* _TASK STATEMENT_:
Report every line below that holds the word "button".

Saved entries:
- - - -
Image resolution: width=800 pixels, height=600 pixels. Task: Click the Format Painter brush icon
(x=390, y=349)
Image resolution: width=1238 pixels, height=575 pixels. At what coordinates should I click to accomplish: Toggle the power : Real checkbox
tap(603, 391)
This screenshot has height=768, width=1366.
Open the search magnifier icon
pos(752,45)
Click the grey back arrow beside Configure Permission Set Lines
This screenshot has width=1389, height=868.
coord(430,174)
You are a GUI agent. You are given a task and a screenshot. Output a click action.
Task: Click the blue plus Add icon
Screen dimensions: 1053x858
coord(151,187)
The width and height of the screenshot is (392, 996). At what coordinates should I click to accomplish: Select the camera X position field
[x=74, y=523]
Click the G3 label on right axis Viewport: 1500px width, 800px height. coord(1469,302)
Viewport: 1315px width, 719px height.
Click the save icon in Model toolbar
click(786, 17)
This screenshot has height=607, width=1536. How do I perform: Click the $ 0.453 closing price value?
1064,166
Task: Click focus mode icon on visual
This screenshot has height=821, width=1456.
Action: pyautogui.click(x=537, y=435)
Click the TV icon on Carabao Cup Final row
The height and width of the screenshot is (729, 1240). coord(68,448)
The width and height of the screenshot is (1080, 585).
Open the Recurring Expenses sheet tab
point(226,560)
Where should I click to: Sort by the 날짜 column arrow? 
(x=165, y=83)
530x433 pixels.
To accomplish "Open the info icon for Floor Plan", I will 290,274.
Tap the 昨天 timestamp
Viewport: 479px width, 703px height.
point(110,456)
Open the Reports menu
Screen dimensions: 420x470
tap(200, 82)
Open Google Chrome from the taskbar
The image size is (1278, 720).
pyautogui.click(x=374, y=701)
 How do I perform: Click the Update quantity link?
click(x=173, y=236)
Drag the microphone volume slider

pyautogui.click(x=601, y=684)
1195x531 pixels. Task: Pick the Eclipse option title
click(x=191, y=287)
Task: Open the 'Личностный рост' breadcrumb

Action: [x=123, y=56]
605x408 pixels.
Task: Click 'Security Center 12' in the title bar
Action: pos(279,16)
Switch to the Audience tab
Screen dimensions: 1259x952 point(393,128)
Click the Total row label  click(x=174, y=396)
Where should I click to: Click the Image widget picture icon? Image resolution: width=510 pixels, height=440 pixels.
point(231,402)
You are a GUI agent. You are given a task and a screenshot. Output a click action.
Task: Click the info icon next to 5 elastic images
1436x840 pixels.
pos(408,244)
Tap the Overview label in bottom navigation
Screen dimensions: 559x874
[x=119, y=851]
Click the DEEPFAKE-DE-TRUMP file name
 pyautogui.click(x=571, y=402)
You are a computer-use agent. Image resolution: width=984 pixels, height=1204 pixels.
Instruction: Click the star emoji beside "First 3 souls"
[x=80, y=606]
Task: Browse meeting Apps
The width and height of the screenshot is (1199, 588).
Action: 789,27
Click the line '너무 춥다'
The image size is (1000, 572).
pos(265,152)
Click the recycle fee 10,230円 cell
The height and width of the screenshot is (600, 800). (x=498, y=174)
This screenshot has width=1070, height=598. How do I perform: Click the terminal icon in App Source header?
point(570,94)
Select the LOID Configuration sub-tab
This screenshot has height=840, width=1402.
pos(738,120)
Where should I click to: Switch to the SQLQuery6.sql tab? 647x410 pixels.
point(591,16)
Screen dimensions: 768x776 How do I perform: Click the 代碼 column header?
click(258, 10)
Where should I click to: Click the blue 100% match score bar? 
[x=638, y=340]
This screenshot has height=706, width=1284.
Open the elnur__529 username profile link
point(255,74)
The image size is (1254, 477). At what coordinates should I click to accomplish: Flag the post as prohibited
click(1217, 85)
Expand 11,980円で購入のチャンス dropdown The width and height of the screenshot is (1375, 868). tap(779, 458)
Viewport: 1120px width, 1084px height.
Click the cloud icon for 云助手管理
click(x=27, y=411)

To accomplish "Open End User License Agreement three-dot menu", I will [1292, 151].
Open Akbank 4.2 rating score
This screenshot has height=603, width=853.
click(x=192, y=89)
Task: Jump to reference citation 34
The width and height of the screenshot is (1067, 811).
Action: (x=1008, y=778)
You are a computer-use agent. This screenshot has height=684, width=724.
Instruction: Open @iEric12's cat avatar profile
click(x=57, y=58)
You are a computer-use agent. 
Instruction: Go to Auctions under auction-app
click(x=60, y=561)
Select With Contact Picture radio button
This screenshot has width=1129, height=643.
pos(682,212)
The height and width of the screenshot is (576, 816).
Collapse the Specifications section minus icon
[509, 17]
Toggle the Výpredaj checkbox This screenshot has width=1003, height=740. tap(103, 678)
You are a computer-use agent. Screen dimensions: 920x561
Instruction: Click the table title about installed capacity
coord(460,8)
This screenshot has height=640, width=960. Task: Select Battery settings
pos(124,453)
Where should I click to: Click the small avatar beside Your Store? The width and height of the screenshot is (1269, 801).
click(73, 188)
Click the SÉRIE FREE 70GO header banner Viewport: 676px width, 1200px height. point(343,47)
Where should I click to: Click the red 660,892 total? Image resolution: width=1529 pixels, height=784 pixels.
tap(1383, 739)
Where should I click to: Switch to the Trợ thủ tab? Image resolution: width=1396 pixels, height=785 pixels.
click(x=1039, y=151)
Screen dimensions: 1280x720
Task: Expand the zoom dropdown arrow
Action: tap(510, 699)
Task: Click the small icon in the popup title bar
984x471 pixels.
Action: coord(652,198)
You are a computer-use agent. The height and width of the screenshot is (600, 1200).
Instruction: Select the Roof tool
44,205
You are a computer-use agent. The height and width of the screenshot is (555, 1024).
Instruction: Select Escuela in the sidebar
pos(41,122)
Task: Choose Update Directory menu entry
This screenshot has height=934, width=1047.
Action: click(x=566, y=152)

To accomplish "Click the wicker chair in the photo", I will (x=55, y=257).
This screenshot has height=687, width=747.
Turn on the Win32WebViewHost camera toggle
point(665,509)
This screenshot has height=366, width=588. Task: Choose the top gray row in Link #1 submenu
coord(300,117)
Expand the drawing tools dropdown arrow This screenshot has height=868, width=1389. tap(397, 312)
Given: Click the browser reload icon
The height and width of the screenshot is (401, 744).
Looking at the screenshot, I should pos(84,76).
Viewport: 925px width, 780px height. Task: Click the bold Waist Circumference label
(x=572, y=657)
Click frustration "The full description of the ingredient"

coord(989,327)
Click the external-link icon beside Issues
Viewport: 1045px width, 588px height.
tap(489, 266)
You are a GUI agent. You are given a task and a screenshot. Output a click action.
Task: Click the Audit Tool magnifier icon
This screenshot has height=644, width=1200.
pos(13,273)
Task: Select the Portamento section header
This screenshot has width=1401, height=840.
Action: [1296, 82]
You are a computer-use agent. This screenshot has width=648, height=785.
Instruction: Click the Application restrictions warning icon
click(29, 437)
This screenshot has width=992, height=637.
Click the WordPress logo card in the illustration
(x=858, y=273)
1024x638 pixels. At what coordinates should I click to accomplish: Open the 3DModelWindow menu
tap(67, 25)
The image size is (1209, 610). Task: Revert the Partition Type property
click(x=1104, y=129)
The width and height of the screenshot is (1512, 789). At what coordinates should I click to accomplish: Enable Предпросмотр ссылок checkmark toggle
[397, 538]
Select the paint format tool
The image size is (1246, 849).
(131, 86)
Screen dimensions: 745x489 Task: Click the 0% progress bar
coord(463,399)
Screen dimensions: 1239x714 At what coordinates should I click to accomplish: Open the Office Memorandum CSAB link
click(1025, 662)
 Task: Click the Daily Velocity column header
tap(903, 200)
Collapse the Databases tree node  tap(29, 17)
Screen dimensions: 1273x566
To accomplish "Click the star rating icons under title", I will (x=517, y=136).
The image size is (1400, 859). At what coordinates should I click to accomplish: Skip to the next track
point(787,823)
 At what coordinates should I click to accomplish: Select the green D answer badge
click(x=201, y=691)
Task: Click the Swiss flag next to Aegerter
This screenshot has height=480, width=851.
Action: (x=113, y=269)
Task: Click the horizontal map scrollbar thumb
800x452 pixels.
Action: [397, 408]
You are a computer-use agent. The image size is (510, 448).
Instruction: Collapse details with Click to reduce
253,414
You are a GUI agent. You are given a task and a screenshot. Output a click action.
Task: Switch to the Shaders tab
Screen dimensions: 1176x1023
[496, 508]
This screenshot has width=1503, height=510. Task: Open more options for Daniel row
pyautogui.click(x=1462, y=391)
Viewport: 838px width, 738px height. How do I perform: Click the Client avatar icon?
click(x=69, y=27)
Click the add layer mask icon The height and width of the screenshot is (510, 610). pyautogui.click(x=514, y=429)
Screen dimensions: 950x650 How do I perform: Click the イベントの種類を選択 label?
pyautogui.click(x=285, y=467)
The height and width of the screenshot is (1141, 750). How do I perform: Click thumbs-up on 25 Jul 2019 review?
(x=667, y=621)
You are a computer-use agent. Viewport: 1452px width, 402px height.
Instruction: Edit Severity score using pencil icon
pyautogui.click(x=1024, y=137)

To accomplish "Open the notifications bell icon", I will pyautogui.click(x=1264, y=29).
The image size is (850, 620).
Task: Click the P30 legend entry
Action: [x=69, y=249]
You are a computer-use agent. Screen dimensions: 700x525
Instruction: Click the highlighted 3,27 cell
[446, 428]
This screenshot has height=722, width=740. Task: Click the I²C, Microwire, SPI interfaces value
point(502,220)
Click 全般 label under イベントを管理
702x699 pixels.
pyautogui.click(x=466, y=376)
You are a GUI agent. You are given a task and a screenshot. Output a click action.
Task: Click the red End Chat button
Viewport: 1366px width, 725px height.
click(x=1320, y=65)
- - - -
* _SOLUTION TO THE EXERCISE_:
Select With Contact Picture radio button
Task: Click the red End Chat button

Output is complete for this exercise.